Noch heuer zieht der Reha-Dienst in Mals um
Das neue Pflege- und Altenheim (Stiftung Martinsheim) in Mals ist auch mit Räumen für den Reha-Dienst bestens ausgestattet. Auch dort kann beispielsweise Therapie im Wasser angeboten werden. Derzeit ist diese Struktur noch nicht in Betrieb. Das soll sich ändern, sagt Bürgermeister Josef Noggler. „Noch heuer soll der Reha-Dienst vom Sprengelsitz in das Altersheim umgesiedelt werden“, erklärt er. Der Personalmangel besteht, er sieht im Abschluss von Konventionen die einizige Möglichkeit, mehr Therapeuten zu bekommen. Josef Noggler, auch Präsident der Bezirksgemeinschaft, schreibt unter anderem in der Programmschrift für die Amtsperiode 2005-2010. Die notwendigen Therapien sollten auch im Vinschgau gewährleistet werden, auch wenn es insgesamt im Reha- und im psychologisch/psychiatrischen Bereich Personalmangel gibt.

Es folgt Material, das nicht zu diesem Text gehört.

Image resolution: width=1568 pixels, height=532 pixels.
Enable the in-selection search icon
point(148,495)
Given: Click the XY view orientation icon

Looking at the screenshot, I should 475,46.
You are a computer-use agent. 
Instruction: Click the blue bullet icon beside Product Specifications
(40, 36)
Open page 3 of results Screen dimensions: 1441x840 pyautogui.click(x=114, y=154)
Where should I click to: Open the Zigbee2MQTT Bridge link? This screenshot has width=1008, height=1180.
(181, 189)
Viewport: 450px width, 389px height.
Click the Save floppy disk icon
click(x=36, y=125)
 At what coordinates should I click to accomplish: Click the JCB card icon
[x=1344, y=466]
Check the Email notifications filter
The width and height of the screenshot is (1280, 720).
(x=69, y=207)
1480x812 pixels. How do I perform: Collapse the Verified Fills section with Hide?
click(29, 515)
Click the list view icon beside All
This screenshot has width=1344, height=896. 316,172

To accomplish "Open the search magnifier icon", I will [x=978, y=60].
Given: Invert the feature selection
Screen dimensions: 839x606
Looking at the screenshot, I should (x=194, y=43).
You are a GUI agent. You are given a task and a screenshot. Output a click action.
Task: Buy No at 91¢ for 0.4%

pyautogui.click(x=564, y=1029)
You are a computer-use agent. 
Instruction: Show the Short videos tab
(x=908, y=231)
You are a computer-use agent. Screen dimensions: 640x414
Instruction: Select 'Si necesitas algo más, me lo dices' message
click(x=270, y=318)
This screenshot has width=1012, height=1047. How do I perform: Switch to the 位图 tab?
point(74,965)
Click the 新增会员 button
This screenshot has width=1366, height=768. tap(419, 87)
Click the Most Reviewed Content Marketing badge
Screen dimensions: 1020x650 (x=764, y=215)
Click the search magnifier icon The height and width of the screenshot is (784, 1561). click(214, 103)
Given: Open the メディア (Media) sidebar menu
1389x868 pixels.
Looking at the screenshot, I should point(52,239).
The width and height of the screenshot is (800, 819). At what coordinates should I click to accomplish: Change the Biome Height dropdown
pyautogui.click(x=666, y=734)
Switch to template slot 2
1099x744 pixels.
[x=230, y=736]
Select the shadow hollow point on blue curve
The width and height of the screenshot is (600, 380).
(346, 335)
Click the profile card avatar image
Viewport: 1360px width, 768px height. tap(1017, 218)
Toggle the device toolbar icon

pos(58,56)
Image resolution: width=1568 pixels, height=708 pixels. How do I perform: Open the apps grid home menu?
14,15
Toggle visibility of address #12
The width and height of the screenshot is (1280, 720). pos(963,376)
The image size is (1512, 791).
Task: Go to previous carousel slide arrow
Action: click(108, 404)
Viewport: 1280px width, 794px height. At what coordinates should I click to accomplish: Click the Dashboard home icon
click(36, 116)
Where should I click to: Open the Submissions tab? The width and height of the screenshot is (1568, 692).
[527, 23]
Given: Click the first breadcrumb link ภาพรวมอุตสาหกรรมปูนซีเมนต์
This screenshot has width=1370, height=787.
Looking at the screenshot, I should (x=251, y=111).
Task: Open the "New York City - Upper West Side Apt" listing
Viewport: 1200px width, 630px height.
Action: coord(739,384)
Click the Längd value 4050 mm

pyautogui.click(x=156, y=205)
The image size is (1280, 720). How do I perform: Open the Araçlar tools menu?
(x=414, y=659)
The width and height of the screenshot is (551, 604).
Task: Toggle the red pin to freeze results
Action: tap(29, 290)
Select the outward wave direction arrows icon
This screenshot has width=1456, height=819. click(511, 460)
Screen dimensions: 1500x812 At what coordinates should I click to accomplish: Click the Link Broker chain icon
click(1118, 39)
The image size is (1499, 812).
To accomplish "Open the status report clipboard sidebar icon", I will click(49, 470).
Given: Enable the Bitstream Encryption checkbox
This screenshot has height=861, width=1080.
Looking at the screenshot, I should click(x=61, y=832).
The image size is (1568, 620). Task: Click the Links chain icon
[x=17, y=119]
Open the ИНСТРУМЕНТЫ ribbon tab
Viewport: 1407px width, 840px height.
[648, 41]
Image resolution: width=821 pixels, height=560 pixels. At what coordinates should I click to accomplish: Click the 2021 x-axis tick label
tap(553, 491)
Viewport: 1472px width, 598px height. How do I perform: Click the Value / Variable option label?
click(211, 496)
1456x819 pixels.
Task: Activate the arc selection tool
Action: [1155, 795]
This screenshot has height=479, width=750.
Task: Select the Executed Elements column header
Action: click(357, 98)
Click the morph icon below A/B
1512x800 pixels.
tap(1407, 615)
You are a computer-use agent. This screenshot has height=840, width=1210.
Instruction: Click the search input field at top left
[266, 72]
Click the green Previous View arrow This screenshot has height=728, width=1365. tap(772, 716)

Die Dienste seien im Vergleich zum Burggrafenamt unterbesetzt. Für die Sozialdienste seien der Reha Dienst und der Psychologische Dienst des Sanitätsbetriebes Meran wichtige Partner für die konkrete Betreuung der Bürgerinnen und Bürger.
„Habe meinen Sohn nie alleine gelassen“
Eine Mutter und ein Vater, die nicht genannt werden wollen, aus dem Obervinschgau, haben unserer Zeitung kurz in ihre Geschichte blicken lassen. Ihr Sohn war vor rund eineinhalb Jahren nach einem Unglück schwer verletzt worden. Er lag im Koma, musste mehrmals operiert werden und verbrachte mehrere Monate im Krankenhaus in Meran, im ehemaligen Böhler. „Ich habe meinen Sohn nie alleine gelassen“, sagt der Vater. Nachdem er gesehen habe, was „alles so laufe in den Spitälern“, habe er beschlossen, von morgens bis nachts seinem Sohn beizustehen, und das ein Jahr lang. Das Problem sei in erster Linie, dass es keine Anlaufstellen gebe. Wenn man plötzlich mit derartigen Schwierigkeiten konfrontiert werde, wisse man nicht, wohin man sich wenden soll. Das Leben des jungen Mannes, der heute 20 Jahre alt ist, war damals stark gefährdet. „Das Schrecklichste war, den Sohn im Koma zu sehen und nicht wissen, wie es ausgehen wird“, erzählt die Mutter. In ihr kämen heute noch die Bilder der Intensivstation in Bozen hoch. Verständlich. Dort sei die Betreuung wirklich gut gewesen, betonen die Eltern. Große Unterstützung findet die Familie auch in ihrem Hausarzt. „Er hat sich sehr um uns gekümmert, auch heute noch können wir uns immer an ihn wenden“, sagen die Eltern. Als der junge Mann dieses schwere Unglück wie durch ein Wunder, wie seine Mutter sagt, überlebte, mussten geeignete Therapien gefunden werden. „Es wurden einfach Fehler gemacht“, meint der Vater. Sehr weitergeholfen habe ihrem Sohn der längere Aufenthalt in einer Spezialklinik in Deutschland. Dort gab es acht Stunden Therapie täglich, bei uns nur zwei bis zweieinhalb, zu wenig. Der Vater gibt auch zu, dass der Personalmangel daran schuld sei. „Es ist schön zu wissen, dass wir hier wirklich mehrere gute Ärzte haben, aber das ist zu wenig“, sagt er etwas aufgebracht. Es könne nicht sein, dass die Ärzte das Problem erkennen, aber die Rehabilitation falsch umgesetzt werde. Auch heute braucht ihr Sohn Physiotherapie, er musste mit allem quasi neu anfangen. Und die Eltern? Auch sie brauchten Beistand, um diesen höchsten Anforderungen gewachsen zu sein. „Wenn man sich wehrt, erreicht man etwas“, das habe ich gelernt, erklärt der Vater überzeugt.